[start of TEXT PROVIDED]
If you want to create something really popular in the Web (and your application operates big amount of data), sooner or later you will face the need to implement full text search engine over your system.
My Goals
In this post I will try to describe and compare two technologies – Microsoft SQL Server Full Text Search and Apache Lucene. The first one is an embedded SQL Server feature and the second one is a third-party software library, originally developed in Java and ported to many other platforms, including .NET.
How to build a super fast search for your web application.
Introducing SQL Server Full Text Search
Microsoft SQL Server supports full text search since 1998, when version 7.0 was released. The best thing about it is that it is embedded part of SQL Server, which provides you all benefits of full integration with RDBMS.
So what are the benefits of using full text search over “like” operator? The main difference is in underlying index structure. Regular database index is built on the whole field value, full text search technique uses inverted index instead. FTS involves indexing the individual words within a text field in order to make searching through many records quick (tokenization). Using “like” still requires a string search within the field. So specific index organization provides such benefits as “precision vs recall tradeoff”, high search performance, stemming, ranking and many others typical FTS features. You will have to create this index before you can start searching, and after that SQL Server will handle updating the index automatically.
How Lucene Search Works
Lucene Search also use inverted index, but since it is just a software library, you will have to manage index by yourself. This and other major differences between two technologies are shown in the table below:
Comparing MS SQL Full Text Search and Lucene
Lucene | MS SQL FTS | |
Index auto update | No | Yes |
Store data in index | Yes | No |
Location in RAM | Yes | No |
Interface | API | SQL |
Queering multiple columns | Yes | Yes |
Stop words, synonyms, sounds-like | Yes | Yes |
Custom Index Documents Structure | Yes | No |
Wildcards | Yes | With restrictions |
Spellchecking, hit-highlighting and other extensions | Provided in “contrib” extensions library | No |
So, MS FTS will handle updating the index. On the other hand, Lucene provides the opportunity to put it into a RAM and also allows to store data right in the index, which obviously increases the performance. MS FTS is a part of RDBMS so you will have to write SQL-queries (using specific FTS statements like CONTAINS, FREETEXT etc) and Lucene provides you an API.
Both of them support stop words, synonyms, stemming and multiple columns queering. Lucene allows you to use more query operators than FTS and also supports wildcards in the beginning and middle of the words, when FTS allows it only in the end. With Lucene you can choose any custom structure for your index (analyze and store data from different sources in one document); FTS allows you to create index only on one table (but you can use indexed views as a workaround).
Another great thing about Lucene is that many useful extensions like spellchecking or hits highlighting are already implemented and ready to use. But in case with SQL Server FTS you will have to create it by yourself (using CLR or client application code).
Getting to the Specifics
Some specific functionality you will have to implement manually using both Lucene and FTS. But there will be a difference in the approach and eventual performance. Let’s see it on a small example.
[end of TEXT PROVIDED]
REQUEST A
In the full text search comparison, which release of Microsoft SQL Server first supported full text search, and in what year?
REQUEST B
Write the next part of the full text search comparison, picking up right after its final sentence.
[start of SUPPLIED DATA]
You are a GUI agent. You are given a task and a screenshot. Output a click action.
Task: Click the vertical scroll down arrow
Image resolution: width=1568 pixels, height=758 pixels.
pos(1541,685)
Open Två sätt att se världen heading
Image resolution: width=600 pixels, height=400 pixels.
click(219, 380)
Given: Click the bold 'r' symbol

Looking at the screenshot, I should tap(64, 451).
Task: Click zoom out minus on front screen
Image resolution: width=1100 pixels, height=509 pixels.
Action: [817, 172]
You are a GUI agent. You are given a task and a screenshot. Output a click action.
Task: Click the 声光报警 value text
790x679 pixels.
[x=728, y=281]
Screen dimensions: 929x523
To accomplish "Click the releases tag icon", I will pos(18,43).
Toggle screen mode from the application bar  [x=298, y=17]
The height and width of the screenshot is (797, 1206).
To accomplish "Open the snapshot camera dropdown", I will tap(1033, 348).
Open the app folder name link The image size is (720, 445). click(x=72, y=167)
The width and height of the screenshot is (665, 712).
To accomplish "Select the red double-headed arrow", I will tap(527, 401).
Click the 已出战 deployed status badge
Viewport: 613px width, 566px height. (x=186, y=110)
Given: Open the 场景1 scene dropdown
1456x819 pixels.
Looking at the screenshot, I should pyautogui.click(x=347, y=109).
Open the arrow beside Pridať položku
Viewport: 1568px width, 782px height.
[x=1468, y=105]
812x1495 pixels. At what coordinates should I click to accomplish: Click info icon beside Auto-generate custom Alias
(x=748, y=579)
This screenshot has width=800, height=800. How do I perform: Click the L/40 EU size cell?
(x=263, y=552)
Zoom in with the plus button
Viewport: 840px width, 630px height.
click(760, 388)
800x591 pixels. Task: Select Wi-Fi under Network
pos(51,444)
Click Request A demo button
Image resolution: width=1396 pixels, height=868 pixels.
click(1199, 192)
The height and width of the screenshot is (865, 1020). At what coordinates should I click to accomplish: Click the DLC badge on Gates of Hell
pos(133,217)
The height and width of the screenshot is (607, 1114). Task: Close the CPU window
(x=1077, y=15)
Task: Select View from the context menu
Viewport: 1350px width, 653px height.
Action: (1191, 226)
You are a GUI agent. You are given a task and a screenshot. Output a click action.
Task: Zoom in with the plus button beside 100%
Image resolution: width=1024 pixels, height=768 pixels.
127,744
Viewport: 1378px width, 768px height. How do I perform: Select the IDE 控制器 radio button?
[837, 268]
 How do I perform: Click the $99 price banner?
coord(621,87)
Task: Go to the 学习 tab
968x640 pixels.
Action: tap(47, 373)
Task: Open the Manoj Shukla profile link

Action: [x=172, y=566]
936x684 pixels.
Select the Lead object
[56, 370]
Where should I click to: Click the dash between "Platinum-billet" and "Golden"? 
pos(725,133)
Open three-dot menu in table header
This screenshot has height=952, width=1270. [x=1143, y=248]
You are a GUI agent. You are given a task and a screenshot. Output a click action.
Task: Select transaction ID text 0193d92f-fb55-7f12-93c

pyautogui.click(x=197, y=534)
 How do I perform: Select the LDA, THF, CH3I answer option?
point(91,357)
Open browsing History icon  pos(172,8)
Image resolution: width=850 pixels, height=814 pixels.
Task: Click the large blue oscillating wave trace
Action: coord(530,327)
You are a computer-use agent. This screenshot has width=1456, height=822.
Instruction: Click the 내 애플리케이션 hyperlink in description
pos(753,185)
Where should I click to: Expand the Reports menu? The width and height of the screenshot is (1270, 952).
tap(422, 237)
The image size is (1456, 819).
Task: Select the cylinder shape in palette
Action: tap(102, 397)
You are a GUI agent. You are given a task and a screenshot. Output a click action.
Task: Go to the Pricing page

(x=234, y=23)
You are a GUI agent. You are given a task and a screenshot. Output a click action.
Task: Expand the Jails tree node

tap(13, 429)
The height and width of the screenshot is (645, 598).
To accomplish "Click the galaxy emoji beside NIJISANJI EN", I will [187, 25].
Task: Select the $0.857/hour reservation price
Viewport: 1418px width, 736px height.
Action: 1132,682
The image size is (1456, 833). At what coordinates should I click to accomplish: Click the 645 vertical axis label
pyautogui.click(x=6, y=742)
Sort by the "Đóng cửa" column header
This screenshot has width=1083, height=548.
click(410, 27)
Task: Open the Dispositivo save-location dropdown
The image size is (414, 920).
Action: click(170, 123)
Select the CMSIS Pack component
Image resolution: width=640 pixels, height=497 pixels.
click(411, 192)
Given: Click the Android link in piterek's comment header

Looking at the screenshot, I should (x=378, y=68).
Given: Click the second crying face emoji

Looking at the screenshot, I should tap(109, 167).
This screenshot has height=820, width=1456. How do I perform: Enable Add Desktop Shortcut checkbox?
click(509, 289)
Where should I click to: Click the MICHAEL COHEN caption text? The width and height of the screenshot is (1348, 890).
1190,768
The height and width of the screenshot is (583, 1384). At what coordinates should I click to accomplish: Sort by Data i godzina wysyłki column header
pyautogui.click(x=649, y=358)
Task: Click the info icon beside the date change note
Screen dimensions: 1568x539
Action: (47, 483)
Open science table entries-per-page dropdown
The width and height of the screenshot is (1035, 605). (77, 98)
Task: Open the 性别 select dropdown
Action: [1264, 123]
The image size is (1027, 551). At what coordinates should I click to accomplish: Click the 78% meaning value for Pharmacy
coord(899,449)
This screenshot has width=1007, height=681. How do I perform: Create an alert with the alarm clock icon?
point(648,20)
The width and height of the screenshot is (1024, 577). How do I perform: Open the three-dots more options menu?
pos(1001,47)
[end of SUPPLIED DATA]
EXERCISE RESPONSE A
Version 7.0, released in 1998.

EXERCISE RESPONSE B
We took Wikipedia dump for our tests. Let’s assume, that we want to display most relevant articles that were recently modified in the top of search results.
SQL-statement for FTS will be look like that:
select top 20 p.title, p.text
from CONTAINSTABLE(dbo.WikiArticles, text, 'cats') ft
join dbo.WikiArticles p on ft.[KEY] = p.id
order by case when datediff(dd, p.date, @today) > @maxdaysago then ft.rank else ft.rank* (1 + @multiplier * (( @maxdaysago - datediff(dd, p.date, @today)) / @maxdaysago)) end desc
We have to join main table with CONTAINSTABLE results to get dates and then add to query complex “order by” clause, which makes it pretty hard for the SQL Server engine.
And here is the source code for Lucene:
(You can find formatted code in Appendix I in the bottom of the post)
We’ve created two new classes (derived from Lucene standard classes) and override just one standard method. Than we can use it in search queries like that:
IndexSearcher searcher = new IndexSearcher(reader);
searcher.SetDefaultFieldSortScoring(true, true);
QueryParser parser = new QueryParser(Lucene.Net.Util.Version.LUCENE_29, "text", new StandardAnalyzer(Lucene.Net.Util.Version.LUCENE_29));
Query query = parser.Parse("cats");
Query boostQuery = new RecencyBoostingQuery(query, 15, 100, "date");
Sort sort = new Sort(new SortField[]{SortField.FIELD_SCORE, new SortField("title", SortField.STRING)});
TopDocs hits = searcher.Search(boostQuery, null, 20, sort);
The only difference from a standard Lucene search in the listing above is using RecencyBoostingQuery with required boosting parameters instead of standard Query class.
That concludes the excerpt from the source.